*** Listing

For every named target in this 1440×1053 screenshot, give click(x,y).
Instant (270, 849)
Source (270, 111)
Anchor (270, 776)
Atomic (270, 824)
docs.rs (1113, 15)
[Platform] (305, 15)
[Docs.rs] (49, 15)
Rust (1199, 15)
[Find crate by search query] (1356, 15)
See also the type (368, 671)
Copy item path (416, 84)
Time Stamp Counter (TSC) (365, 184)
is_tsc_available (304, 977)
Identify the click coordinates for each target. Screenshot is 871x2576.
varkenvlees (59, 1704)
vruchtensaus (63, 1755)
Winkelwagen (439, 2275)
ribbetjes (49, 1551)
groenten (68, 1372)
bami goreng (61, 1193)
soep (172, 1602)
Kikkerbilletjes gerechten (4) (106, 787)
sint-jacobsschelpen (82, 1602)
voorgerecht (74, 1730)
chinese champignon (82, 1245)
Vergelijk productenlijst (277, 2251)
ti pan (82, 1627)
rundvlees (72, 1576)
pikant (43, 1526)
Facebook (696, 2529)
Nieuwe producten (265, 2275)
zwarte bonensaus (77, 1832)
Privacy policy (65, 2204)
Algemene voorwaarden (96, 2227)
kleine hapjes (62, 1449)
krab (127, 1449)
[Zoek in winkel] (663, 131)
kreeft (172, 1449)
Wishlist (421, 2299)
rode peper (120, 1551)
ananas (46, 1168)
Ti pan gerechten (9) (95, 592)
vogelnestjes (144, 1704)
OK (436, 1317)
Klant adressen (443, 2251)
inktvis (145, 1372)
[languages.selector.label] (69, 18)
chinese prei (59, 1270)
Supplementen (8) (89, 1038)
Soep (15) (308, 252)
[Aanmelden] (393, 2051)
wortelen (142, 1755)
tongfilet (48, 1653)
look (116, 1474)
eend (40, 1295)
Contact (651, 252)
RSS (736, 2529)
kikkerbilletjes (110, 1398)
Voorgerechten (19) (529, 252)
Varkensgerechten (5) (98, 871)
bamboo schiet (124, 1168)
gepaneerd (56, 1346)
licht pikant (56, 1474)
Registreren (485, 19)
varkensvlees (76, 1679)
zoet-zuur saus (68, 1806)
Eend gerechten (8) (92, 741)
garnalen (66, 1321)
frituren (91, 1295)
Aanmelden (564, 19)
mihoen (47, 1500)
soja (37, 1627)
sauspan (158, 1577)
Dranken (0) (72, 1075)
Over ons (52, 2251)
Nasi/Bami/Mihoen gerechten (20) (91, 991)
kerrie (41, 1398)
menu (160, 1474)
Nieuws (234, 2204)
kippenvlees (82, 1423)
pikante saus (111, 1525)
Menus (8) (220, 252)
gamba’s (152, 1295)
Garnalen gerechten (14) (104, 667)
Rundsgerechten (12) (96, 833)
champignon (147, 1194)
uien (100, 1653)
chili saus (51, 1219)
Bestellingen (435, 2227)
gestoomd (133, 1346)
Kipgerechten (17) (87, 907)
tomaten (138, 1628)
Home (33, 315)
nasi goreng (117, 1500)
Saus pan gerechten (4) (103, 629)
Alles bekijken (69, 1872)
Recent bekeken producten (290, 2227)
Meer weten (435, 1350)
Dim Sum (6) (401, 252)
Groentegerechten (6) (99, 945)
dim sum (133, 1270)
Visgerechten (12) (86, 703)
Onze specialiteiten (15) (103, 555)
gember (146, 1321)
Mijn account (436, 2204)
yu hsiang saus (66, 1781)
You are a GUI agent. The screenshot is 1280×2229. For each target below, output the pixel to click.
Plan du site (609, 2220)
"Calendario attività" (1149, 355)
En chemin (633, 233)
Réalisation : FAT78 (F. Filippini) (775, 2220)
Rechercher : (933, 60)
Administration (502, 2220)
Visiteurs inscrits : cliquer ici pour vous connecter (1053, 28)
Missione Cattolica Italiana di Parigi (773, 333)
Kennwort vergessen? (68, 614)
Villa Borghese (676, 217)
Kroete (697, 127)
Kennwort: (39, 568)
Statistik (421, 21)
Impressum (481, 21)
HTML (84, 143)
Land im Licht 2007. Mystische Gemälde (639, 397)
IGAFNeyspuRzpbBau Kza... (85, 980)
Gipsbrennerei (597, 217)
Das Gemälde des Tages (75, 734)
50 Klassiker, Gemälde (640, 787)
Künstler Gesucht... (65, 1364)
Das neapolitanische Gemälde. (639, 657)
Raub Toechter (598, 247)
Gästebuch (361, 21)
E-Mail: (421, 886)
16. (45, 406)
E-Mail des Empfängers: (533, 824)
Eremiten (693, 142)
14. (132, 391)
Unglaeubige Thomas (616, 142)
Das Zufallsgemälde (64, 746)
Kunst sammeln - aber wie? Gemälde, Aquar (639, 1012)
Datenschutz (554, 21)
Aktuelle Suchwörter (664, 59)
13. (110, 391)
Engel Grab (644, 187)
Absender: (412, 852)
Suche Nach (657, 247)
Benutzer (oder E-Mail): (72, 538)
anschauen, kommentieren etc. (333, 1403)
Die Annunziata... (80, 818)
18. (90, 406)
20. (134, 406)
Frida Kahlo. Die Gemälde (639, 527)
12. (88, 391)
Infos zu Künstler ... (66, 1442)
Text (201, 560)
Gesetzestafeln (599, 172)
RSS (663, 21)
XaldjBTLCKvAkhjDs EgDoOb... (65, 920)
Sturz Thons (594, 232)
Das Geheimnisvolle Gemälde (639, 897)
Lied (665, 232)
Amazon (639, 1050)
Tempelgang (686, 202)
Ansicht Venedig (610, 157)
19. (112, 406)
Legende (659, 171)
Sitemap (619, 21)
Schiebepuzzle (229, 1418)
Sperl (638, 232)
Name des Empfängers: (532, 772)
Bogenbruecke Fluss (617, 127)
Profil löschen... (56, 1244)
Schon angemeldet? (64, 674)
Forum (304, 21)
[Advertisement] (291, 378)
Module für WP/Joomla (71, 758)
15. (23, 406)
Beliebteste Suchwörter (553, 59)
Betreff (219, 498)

******

Reproduce the stretch of the listing from the line containing "kleine hapjes (62, 1449)" through the line containing "nasi goreng (117, 1500)", character for character, with both of those lines included.

kleine hapjes (62, 1449)
krab (127, 1449)
[Zoek in winkel] (663, 131)
kreeft (172, 1449)
Wishlist (421, 2299)
rode peper (120, 1551)
ananas (46, 1168)
Ti pan gerechten (9) (95, 592)
vogelnestjes (144, 1704)
OK (436, 1317)
Klant adressen (443, 2251)
inktvis (145, 1372)
[languages.selector.label] (69, 18)
chinese prei (59, 1270)
Supplementen (8) (89, 1038)
Soep (15) (308, 252)
[Aanmelden] (393, 2051)
wortelen (142, 1755)
tongfilet (48, 1653)
look (116, 1474)
eend (40, 1295)
Contact (651, 252)
RSS (736, 2529)
kikkerbilletjes (110, 1398)
Voorgerechten (19) (529, 252)
Varkensgerechten (5) (98, 871)
bamboo schiet (124, 1168)
gepaneerd (56, 1346)
licht pikant (56, 1474)
Registreren (485, 19)
varkensvlees (76, 1679)
zoet-zuur saus (68, 1806)
Eend gerechten (8) (92, 741)
garnalen (66, 1321)
frituren (91, 1295)
Aanmelden (564, 19)
mihoen (47, 1500)
soja (37, 1627)
sauspan (158, 1577)
Dranken (0) (72, 1075)
Over ons (52, 2251)
Nasi/Bami/Mihoen gerechten (20) (91, 991)
kerrie (41, 1398)
menu (160, 1474)
Nieuws (234, 2204)
kippenvlees (82, 1423)
pikante saus (111, 1525)
Menus (8) (220, 252)
gamba’s (152, 1295)
Garnalen gerechten (14) (104, 667)
Rundsgerechten (12) (96, 833)
champignon (147, 1194)
uien (100, 1653)
chili saus (51, 1219)
Bestellingen (435, 2227)
gestoomd (133, 1346)
Kipgerechten (17) (87, 907)
tomaten (138, 1628)
Home (33, 315)
nasi goreng (117, 1500)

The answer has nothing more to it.